[Dataset items]
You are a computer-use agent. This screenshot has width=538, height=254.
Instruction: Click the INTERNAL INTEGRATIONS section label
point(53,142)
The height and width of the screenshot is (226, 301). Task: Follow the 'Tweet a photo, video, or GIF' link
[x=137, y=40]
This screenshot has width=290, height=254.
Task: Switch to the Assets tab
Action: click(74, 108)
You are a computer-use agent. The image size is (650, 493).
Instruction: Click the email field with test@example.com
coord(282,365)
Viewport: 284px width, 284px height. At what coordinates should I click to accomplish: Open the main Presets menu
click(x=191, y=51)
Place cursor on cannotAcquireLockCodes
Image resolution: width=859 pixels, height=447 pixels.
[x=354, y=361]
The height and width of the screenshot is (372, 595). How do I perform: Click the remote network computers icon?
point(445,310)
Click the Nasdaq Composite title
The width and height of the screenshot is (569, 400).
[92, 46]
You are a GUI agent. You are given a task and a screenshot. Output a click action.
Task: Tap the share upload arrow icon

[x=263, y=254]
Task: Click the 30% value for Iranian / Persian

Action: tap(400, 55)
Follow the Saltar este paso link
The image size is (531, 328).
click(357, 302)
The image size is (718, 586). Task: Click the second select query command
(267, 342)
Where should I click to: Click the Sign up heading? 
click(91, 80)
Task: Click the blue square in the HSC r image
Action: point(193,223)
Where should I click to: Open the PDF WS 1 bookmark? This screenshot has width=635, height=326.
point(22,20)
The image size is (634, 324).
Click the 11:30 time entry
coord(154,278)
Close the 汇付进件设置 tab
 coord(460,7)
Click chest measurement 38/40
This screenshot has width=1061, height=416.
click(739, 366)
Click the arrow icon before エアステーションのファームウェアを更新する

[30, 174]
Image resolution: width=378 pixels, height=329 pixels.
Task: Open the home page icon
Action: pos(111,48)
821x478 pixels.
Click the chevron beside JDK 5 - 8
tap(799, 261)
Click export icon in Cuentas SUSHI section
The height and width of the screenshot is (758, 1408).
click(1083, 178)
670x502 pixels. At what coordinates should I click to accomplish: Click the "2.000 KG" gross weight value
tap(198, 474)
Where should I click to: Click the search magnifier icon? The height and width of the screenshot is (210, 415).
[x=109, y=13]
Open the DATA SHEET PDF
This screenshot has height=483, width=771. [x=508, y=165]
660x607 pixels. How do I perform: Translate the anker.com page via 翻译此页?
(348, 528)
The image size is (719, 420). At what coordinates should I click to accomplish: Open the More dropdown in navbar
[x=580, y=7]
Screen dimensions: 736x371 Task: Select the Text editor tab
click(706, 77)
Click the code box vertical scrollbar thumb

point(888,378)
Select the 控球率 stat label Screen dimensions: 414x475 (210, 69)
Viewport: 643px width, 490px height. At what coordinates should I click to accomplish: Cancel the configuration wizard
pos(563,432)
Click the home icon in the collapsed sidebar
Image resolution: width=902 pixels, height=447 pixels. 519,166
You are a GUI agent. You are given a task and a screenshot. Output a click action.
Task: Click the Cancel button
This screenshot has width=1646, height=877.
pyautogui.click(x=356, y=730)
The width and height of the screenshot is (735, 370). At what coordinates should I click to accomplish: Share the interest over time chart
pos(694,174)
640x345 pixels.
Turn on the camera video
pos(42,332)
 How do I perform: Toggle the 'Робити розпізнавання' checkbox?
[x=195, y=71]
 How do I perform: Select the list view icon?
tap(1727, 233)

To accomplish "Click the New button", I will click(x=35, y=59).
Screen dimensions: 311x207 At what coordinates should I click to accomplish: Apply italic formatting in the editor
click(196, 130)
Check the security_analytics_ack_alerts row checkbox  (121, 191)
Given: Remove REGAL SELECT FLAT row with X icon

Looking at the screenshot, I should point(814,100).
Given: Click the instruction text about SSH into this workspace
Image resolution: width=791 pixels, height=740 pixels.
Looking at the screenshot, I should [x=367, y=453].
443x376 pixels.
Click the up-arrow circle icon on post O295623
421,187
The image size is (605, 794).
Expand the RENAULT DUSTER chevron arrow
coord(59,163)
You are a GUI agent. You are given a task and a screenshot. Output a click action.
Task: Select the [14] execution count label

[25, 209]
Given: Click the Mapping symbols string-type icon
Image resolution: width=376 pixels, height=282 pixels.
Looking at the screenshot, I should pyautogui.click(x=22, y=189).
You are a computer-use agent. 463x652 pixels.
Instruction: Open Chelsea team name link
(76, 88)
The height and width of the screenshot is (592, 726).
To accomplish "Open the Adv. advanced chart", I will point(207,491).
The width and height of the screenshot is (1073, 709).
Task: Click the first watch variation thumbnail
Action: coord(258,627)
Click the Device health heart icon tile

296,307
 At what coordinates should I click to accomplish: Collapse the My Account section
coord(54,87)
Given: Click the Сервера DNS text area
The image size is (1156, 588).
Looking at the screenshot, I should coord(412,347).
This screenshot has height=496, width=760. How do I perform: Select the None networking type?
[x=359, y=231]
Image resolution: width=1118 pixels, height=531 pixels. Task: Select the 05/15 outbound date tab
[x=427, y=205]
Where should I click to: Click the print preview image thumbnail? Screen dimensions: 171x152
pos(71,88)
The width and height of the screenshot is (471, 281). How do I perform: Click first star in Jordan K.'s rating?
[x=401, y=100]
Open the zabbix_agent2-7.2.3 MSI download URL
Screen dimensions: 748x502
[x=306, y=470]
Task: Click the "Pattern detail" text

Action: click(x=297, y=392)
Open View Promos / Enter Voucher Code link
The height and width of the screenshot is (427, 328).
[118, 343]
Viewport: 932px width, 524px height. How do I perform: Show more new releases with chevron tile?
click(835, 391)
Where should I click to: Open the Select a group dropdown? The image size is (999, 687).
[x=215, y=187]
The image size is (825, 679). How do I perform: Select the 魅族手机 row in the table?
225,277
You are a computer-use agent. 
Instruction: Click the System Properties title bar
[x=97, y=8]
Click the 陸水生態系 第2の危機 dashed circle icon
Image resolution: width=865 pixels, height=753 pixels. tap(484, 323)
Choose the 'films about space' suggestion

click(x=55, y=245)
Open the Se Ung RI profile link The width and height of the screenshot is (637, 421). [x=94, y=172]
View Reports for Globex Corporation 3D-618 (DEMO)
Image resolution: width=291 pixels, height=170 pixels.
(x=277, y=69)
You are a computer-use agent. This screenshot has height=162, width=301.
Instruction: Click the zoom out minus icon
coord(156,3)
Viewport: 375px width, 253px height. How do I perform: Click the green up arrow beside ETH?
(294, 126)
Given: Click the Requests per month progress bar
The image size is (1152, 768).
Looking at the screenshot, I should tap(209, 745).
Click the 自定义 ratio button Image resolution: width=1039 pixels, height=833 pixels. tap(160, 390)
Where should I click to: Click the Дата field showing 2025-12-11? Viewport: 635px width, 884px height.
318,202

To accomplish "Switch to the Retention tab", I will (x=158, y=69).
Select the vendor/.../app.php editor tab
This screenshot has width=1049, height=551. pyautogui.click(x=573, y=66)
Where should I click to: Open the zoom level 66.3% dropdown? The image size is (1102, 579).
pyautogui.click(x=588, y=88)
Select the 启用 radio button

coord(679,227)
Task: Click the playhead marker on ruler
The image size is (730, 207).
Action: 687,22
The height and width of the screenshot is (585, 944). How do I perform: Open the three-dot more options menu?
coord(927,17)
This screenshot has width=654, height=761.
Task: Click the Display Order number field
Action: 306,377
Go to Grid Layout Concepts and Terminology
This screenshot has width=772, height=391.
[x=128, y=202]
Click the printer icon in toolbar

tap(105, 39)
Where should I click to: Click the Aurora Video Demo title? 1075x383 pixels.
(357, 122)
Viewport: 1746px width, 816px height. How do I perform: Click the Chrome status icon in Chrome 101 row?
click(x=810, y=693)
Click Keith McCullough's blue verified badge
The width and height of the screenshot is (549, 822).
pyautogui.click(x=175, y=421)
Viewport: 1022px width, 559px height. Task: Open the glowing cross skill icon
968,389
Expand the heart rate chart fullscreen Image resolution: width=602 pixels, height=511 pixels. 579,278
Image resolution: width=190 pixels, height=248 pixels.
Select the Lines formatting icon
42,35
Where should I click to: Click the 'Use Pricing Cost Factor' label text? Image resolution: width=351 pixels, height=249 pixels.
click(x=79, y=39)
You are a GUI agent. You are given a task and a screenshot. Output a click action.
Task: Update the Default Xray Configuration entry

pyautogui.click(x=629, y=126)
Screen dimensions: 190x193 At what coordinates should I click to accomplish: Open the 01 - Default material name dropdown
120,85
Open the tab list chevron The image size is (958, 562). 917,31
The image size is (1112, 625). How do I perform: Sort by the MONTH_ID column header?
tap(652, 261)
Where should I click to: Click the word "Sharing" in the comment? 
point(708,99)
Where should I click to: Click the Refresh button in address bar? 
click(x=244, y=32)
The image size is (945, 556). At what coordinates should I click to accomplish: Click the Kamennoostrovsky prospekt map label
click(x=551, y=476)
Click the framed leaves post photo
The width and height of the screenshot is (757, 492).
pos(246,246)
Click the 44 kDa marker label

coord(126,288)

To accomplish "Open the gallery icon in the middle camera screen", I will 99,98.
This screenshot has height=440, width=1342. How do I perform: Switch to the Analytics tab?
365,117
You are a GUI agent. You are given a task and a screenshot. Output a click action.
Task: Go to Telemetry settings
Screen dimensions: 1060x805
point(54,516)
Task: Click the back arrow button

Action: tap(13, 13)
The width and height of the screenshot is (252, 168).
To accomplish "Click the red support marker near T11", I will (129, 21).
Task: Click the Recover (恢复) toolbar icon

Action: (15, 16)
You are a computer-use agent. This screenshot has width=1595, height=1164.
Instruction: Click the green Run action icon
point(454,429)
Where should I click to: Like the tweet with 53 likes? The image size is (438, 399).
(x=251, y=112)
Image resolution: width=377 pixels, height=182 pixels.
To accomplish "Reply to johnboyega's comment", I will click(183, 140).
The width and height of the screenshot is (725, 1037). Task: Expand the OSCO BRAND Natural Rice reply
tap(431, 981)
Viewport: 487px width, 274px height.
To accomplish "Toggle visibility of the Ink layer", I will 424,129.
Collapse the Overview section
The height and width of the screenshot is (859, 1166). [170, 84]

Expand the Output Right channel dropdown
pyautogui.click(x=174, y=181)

YOUR ASSIGNMENT -> Copy out each line of the data above, exactly, if it lies between the line holding "Instruction: Click the email" and the line holding "821x478 pixels.", inclusive; copy no other line.

ANSWER BOX ->
Instruction: Click the email field with test@example.com
coord(282,365)
Viewport: 284px width, 284px height. At what coordinates should I click to accomplish: Open the main Presets menu
click(x=191, y=51)
Place cursor on cannotAcquireLockCodes
Image resolution: width=859 pixels, height=447 pixels.
[x=354, y=361]
The height and width of the screenshot is (372, 595). How do I perform: Click the remote network computers icon?
point(445,310)
Click the Nasdaq Composite title
The width and height of the screenshot is (569, 400).
[92, 46]
You are a GUI agent. You are given a task and a screenshot. Output a click action.
Task: Tap the share upload arrow icon

[x=263, y=254]
Task: Click the 30% value for Iranian / Persian

Action: tap(400, 55)
Follow the Saltar este paso link
The image size is (531, 328).
click(357, 302)
The image size is (718, 586). Task: Click the second select query command
(267, 342)
Where should I click to: Click the Sign up heading? 
click(91, 80)
Task: Click the blue square in the HSC r image
Action: point(193,223)
Where should I click to: Open the PDF WS 1 bookmark? This screenshot has width=635, height=326.
point(22,20)
The image size is (634, 324).
Click the 11:30 time entry
coord(154,278)
Close the 汇付进件设置 tab
 coord(460,7)
Click chest measurement 38/40
This screenshot has width=1061, height=416.
click(739, 366)
Click the arrow icon before エアステーションのファームウェアを更新する

[30, 174]
Image resolution: width=378 pixels, height=329 pixels.
Task: Open the home page icon
Action: pos(111,48)
821x478 pixels.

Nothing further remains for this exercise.